DIRECTIONS: Retype the entries between the line holding "The width and height of the screenshot is (828, 1683)." and the line holding "center [156, 1079].", inclusive, without the pictures.

ENTRIES SHOWN:
--- START ---
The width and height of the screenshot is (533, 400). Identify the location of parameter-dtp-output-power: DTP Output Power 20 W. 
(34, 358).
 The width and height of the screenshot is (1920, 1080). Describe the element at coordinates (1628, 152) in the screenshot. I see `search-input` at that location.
--- END ---
--- START ---
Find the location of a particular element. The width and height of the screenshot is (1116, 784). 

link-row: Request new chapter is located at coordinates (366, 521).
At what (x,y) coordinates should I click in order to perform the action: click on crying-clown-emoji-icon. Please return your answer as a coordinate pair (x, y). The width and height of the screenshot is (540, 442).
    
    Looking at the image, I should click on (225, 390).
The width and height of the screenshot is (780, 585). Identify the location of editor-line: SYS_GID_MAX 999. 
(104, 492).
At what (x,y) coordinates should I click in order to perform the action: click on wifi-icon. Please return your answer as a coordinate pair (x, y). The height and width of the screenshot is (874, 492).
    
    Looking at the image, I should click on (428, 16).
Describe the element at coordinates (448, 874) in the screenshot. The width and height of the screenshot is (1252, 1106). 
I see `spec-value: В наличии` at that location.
--- END ---
--- START ---
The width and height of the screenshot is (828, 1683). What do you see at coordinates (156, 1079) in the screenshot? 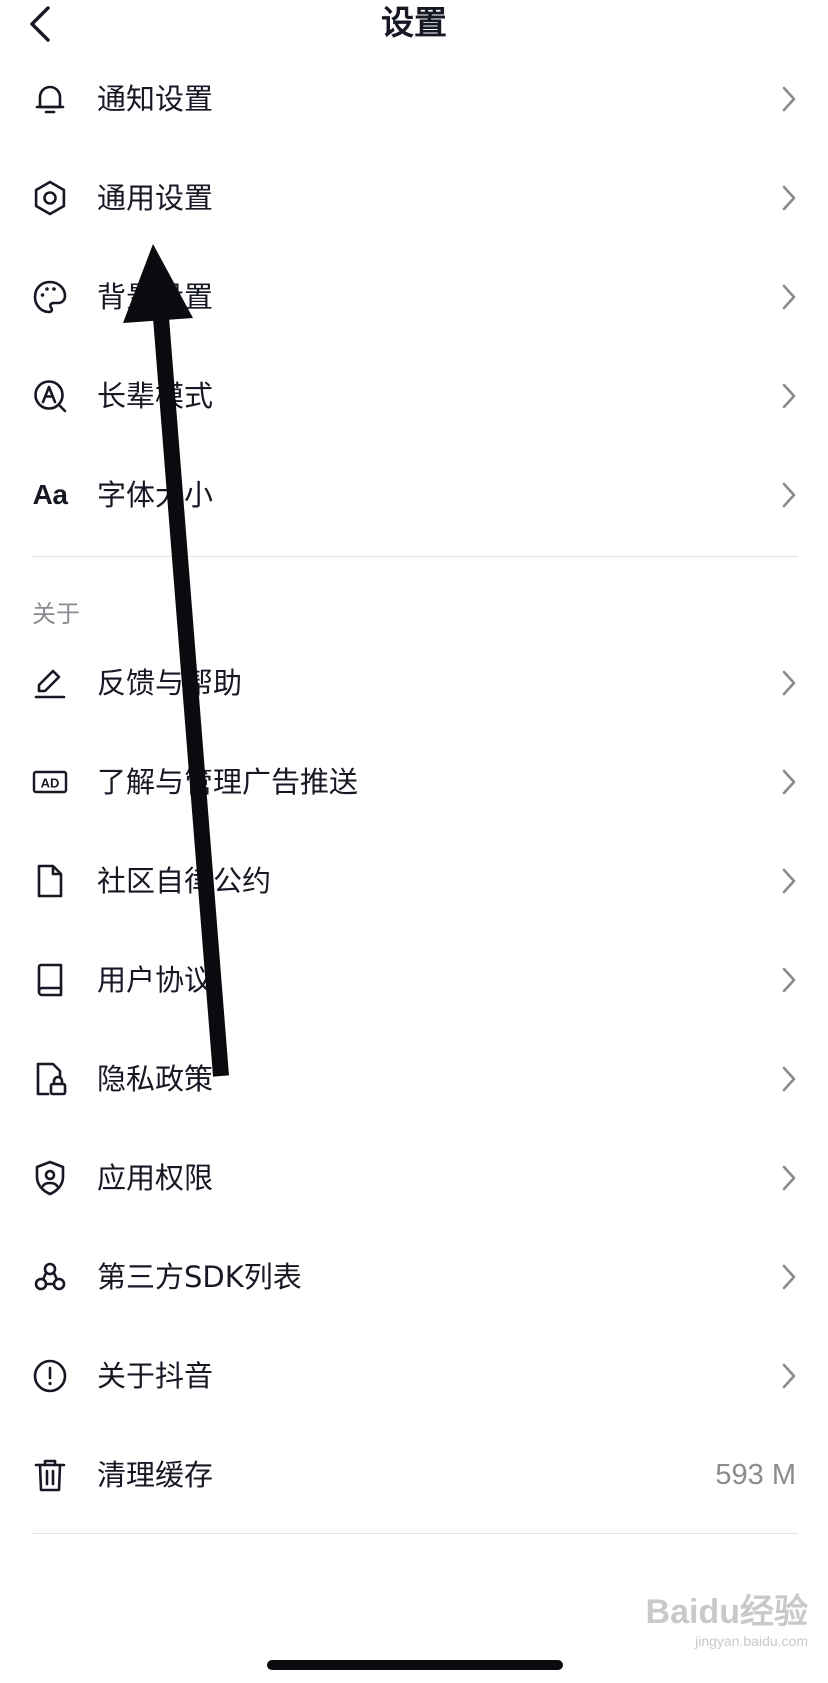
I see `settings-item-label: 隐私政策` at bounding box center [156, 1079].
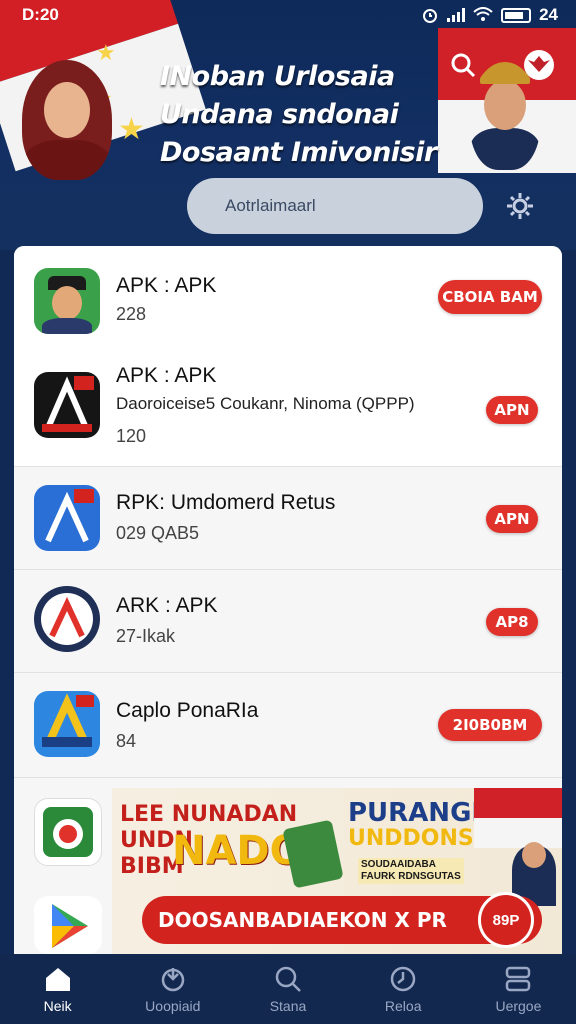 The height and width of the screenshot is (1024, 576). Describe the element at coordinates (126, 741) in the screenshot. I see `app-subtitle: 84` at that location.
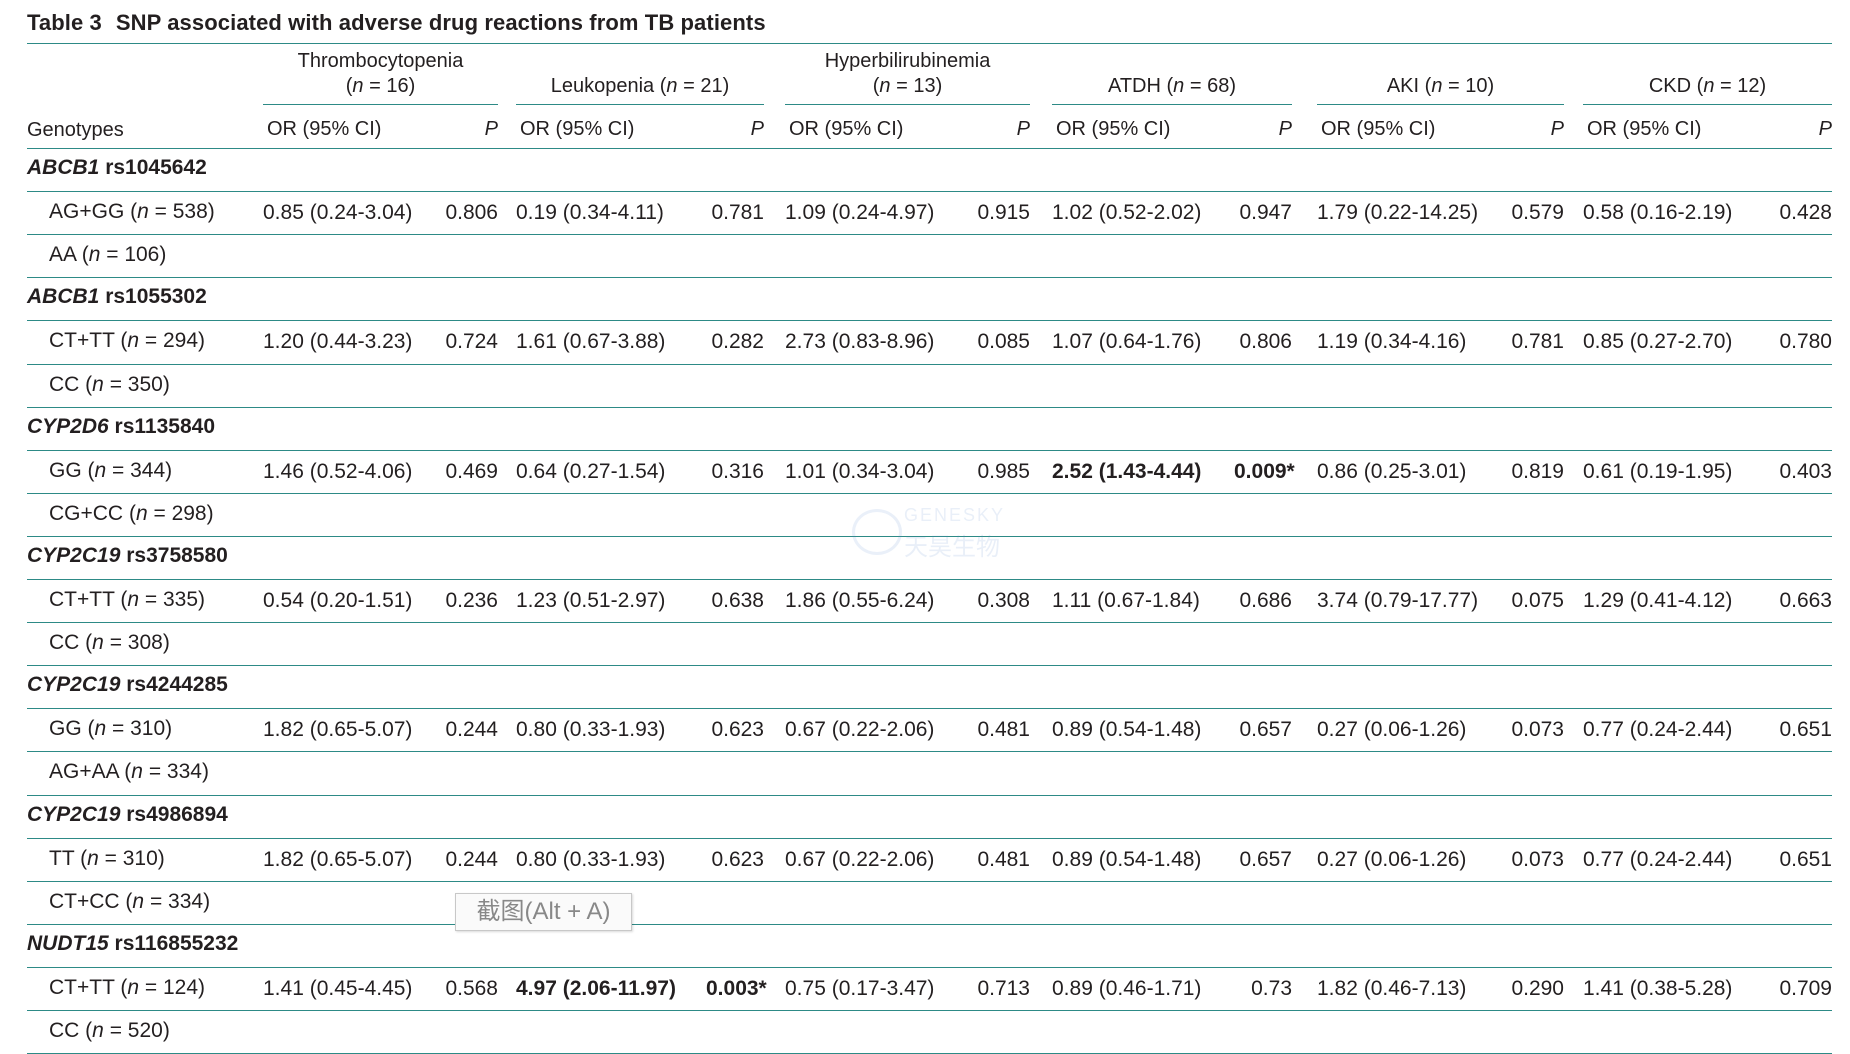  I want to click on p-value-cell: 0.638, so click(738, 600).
--- END ---
SOLUTION TO THIS TASK:
The width and height of the screenshot is (828, 1683). What do you see at coordinates (156, 1079) in the screenshot? 
I see `settings-item-label: 隐私政策` at bounding box center [156, 1079].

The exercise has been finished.